Oh well all is running good now.


----------



## Tech Elementz

Looks like a lot of people are liking OS X Mountain Lion.


----------



## groovetube

all 47 of them!


----------



## chimo

Did my MBP first. Once that was up and running smoothly with Mountain Lion, I did the iMac. No major snags so far - Safari "seems" snappier.


----------



## dona83

How long is the install process? Going to see if I can put my machine out of commission during work to get upgraded. Already purchased and downloaded.


----------



## fyrefly

DempsyMac said:


> tossed a few apps in an incompatible folder most I don't care for but SugarSync was one I will have to check if they have an update as that could really hurt me as I rely on that app/service every day


The most current version of SugarSync works with Mountain Lion. Grab it from their site.



DempsyMac said:


> okay email updated (actually did not take long at all under 5 min), and sugar sync did have an update, but after installing it it would not let me launch as it was an App not from an approved vendor or from the Mac App store, so had to make a setting change in system pref's
> 
> Oh well all is running good now.


Yeah, Gatekeeper is a bit of an annoyance. If you wantporadically (keep Gatekeeper on, but install one "un-approved" app, you can hit control + right click and then open, apparently).



dona83 said:


> How long is the install process? Going to see if I can put my machine out of commission during work to get upgraded. Already purchased and downloaded.
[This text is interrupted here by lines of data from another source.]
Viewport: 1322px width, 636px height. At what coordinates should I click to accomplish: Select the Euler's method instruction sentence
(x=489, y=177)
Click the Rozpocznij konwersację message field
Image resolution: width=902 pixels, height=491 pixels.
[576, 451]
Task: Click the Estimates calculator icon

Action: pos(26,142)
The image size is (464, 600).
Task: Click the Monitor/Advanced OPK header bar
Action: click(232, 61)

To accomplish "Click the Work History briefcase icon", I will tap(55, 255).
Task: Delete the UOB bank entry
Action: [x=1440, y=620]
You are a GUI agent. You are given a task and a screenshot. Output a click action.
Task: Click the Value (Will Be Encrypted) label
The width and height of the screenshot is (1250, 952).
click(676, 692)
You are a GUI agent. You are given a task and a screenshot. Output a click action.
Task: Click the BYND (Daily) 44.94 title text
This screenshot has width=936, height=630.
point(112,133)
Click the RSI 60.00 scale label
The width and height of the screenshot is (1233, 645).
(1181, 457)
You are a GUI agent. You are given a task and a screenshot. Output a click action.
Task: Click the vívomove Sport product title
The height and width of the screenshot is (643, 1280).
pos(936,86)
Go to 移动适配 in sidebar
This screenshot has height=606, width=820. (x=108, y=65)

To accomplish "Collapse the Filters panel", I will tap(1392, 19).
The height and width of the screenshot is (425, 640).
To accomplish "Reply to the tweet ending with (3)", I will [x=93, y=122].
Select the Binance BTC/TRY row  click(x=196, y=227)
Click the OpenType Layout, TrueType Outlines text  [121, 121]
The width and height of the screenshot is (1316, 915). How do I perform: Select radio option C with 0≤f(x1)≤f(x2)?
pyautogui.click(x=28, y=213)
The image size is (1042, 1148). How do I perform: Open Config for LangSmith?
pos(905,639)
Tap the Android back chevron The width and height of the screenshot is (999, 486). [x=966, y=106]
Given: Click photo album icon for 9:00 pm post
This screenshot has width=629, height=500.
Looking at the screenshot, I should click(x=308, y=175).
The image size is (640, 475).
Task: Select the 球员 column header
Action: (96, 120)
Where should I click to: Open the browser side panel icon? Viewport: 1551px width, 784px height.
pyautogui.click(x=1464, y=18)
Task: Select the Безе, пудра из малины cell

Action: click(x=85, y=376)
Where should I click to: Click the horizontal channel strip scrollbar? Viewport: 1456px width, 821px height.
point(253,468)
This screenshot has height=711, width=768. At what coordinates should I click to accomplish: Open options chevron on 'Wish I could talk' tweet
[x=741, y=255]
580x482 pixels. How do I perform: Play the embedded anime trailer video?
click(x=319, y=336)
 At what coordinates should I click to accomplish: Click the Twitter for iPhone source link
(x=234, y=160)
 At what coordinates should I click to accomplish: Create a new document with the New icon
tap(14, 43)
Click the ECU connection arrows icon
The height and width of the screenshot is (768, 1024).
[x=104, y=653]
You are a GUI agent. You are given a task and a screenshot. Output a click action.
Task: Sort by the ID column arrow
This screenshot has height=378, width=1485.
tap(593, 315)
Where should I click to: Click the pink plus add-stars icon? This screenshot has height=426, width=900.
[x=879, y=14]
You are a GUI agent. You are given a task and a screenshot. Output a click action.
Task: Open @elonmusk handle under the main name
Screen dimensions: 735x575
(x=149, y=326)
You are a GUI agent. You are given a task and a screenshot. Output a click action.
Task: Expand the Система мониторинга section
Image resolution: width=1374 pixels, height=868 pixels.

Read on a blog somewhere that it's between 15min (Retina MBP) to 55 Min (HDD based slower laptop). Results may vary of course


----------



## CubaMark

*For those who are thinking they can "always go back", take heed:*

*No Turning Back: Apple Yanks OS X Lion From the Mac App Store*



> Following the release of OS X Mountain Lion this morning, MacStories notes that Apple has now completely removed OS X Lion from the Mac App Store. Apple’s OS X Lion product page has been removed, and can no longer be downloaded from users’ “purchased” lists once Mountain Lion has been installed.


(MacTrast)


----------



## monokitty

CubaMark said:


> *For those who are thinking they can "always go back", take heed:*
> 
> *No Turning Back: Apple Yanks OS X Lion From the Mac App Store*
> 
> 
> 
> (MacTrast)


There would be zero good reasons to keeping selling Lion v10.7 alongside Mountain Lion - nor has Apple ever sold two different or more operating systems at the same time.


----------



## SINC

CubaMark said:


> *For those who are thinking they can "always go back", take heed:*
> 
> *No Turning Back: Apple Yanks OS X Lion From the Mac App Store*
> 
> (MacTrast)


Not a problem if you make a USB stick first and then install from the stick. That has zero effect on the App Store. See my purchases below with Lion still there while I type this in Mountain Lion.


----------



## ldphoto

It won't let you download Lion though...


----------



##  Dumpling

Installed and running beautifully on my 2007 iMac. A noticeable improvement performance wise over Lion. Spotlight indexing really made my Mac crawl at first (which is expected), but the indexing dash inside the Spotlight icon disappeared before the actual indexing finished. Only after searching something in Spotlight was I able to see the progress bar showing me how much longer the indexing was going to take. Bug? Anyways, after that process completed and 1 more restart, my 5 year old Mac is felling brand new. Very impressed with everything and the smoothness is fantastic. Love the new dock and the lights. Would have paid just for that. LOL


----------



## dona83

Hm, I wonder what about my 2006.5 iMac which is not Mountain Lion compatible? If I ever need to reinstall Mac OS that is.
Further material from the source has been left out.